**Provided text**
Pelvic inflammatory disease
Pelvic inflammatory disease (or disorder) (PID) is a generic term for infection of the female uterus, fallopian tubes, and/or ovaries as it progresses to scar formation with adhesions to nearby tissues and organs. This may lead to tissue necrosis with/or without abscess formation. Pus can be released into the peritoneum. 2/3 of patients with laparoscopic evidence of previous PID were not aware they had had PID (Cecil's 5th ed). PID is often associated with, because it is a common result of infection with, sexually transmitted diseases. PID is a vague term and can also refer to viral, or fungal, or parasitic, but usually with bacterial infections. more...
PID should be classified by affected organs, the stage of the infection, and the organism(s) causing it. Although very commonly a sexually transmitted infection is the likely cause, other routes are possible for some agents including lymphatic, often postpartum, postabortal (either miscarriage or abortion) or IUD related, and hematogenous spread.
In the United States, more than one million women are affected by PID each year, and the rate is highest with teenagers. Approximately 50,000 women become infertile in the US each year from PID . N. gonorrhoea is isolated in only 40-60% of women with acute salpingitis (current obgyn 9th ed 2003). C. trachomatis was estimated by current obgyn 9th ed to be the cause in about 60% of cases of , which may lead to PID. It is unsure how much is due to a single organism and how much is due to multiple organisms; many other pathogens that are in normal vaginal flora become involved in PID. 10% of women in one study had asymptomatic Chlamydia trachomatis infection and 65% had asymptomatic infection with Neisseria gonorrhoeae (current obgyn 9th ed.) It was noted in one study that 10-40% of untreated women with N. gonorrhoea develop PID and 20-40% of women infected with C. trachomitis developed PID.(Cecil's essentials of medicine 5th ed.). "PID is the leading cause of infertility. A single episode of PID results in infertility in 13% of women." (Cecil's 5th ed.) This rate of infertility increases with each infection.

**Tasks**
1 > Echo a passage of the pelvic inflammatory disease text word for word. Begin at the words "PID should be" and stop after the words "and hematogenous spread.".
2 > Decide whether each statement agrees with the pelvic inflammatory disease text. Answer yes or no for each, and quote the deciding words from the text exactly.
(a) More than one million women in the United States are affected by PID each year.
(b) The rate of PID is highest among women over forty.
(c) The rate of infertility stays the same with each PID infection.
3 > Go on with the pelvic inflammatory disease text, starting after its last sentence.

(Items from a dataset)
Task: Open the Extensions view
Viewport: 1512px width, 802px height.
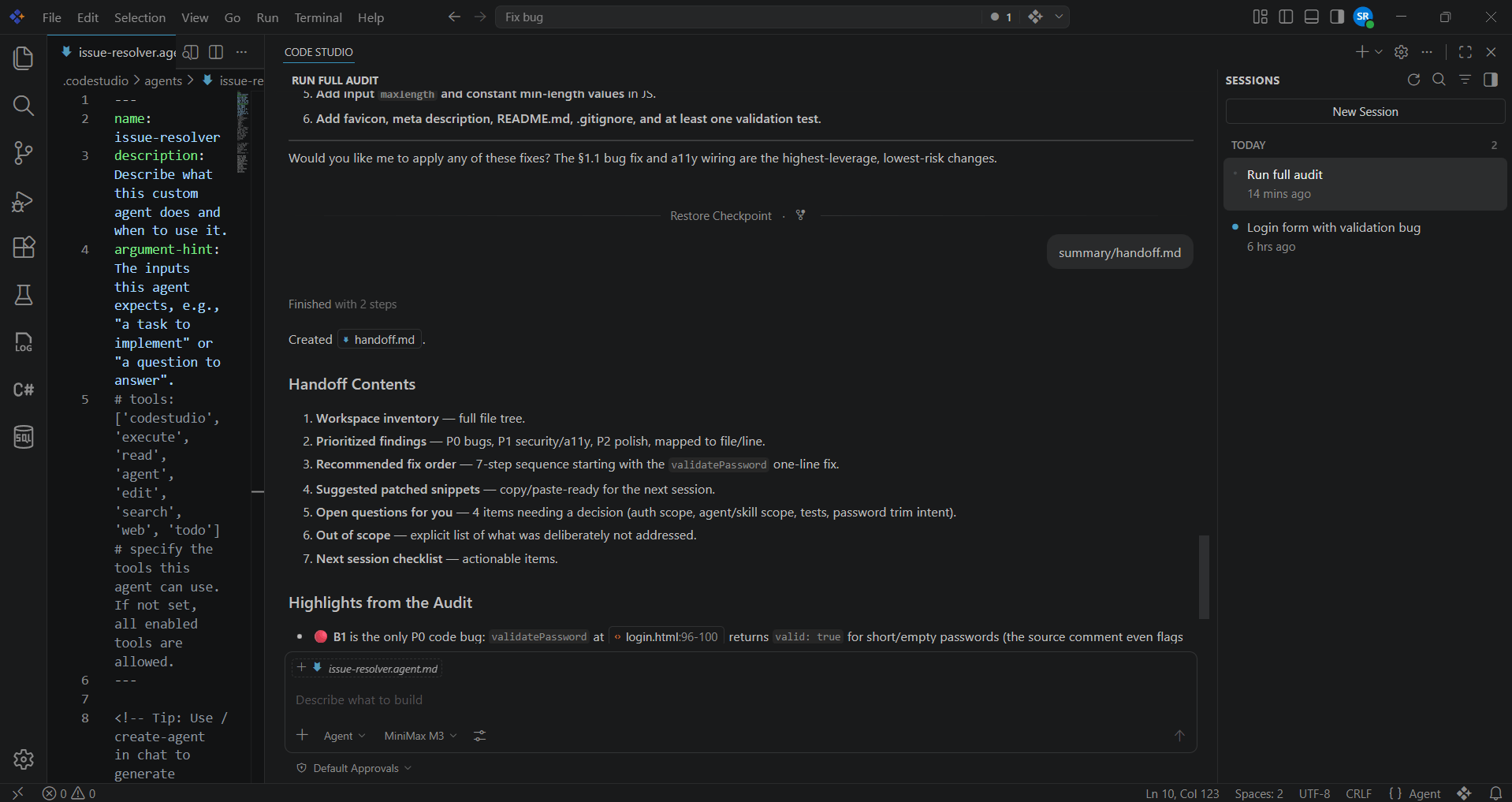Action: (x=24, y=248)
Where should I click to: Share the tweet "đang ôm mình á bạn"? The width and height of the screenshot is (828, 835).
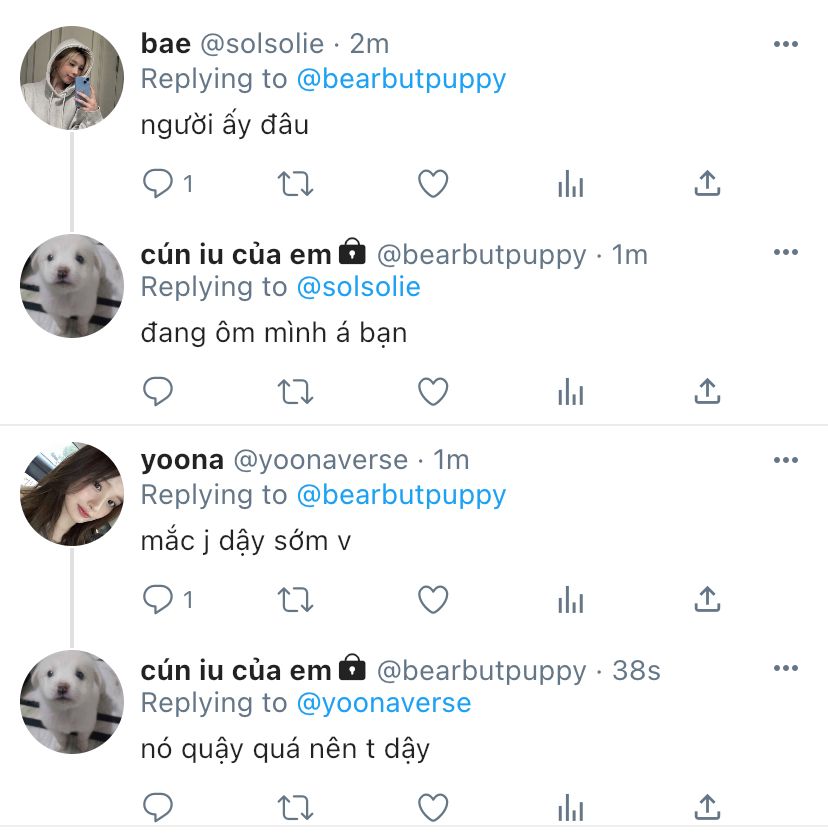coord(707,391)
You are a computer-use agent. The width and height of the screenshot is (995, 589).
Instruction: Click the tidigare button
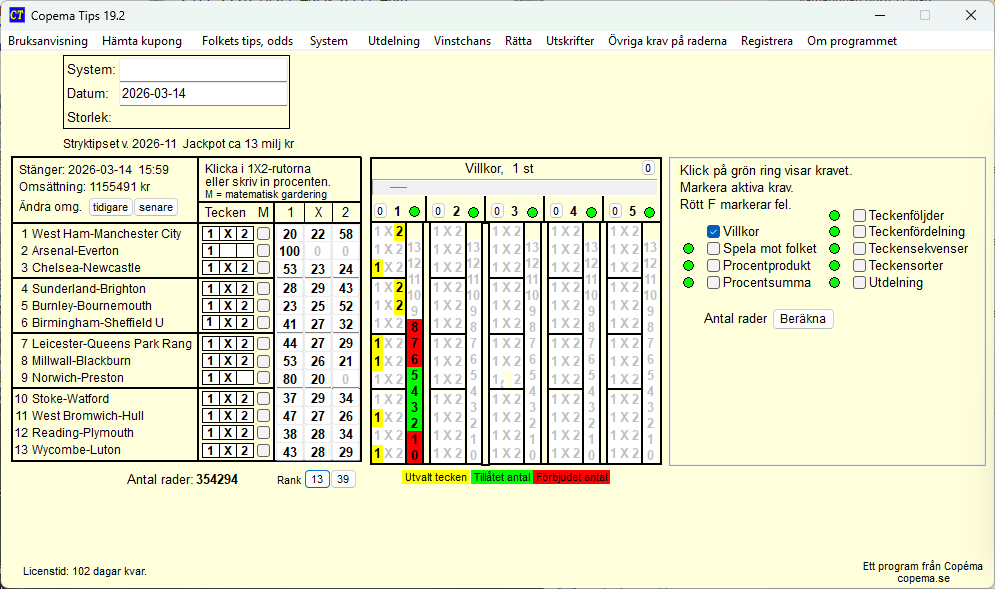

**Answers below**
1 >
PID should be classified by affected organs, the stage of the infection, and the organism(s) causing it. Although very commonly a sexually transmitted infection is the likely cause, other routes are possible for some agents including lymphatic, often postpartum, postabortal (either miscarriage or abortion) or IUD related, and hematogenous spread.

2 >
(a) Yes: "In the United States, more than one million women are affected by PID each year"
(b) No: "the rate is highest with teenagers"
(c) No: "This rate of infertility increases with each infection."

3 >
There may be no actual symptoms of PID. If there are symptoms, fever, cervical motion tenderness, lower abdominal pain, new or different discharge, painful intercourse, or irregular menstrual bleeding may be noted. It is important to note that PID can occur and cause serious harm without causing any noticeable symptoms. Laparoscopic idenitification is helpful in diagnosing tubal disease, 65-90% positive predictive value in patients with presumed PID (current obgyn 9th ed 2003). Regular STD testing is important for prevention. Treatment is usually started empirically because of the terrible complications. Definitive criteria include: histopathologic evidence of endometritis, thickened filled fallopian tubes, or laparoscopic findings. Gram-stain/smear becomes important in identification of rare and possibly more serious organisms (cecil's 5th ed.).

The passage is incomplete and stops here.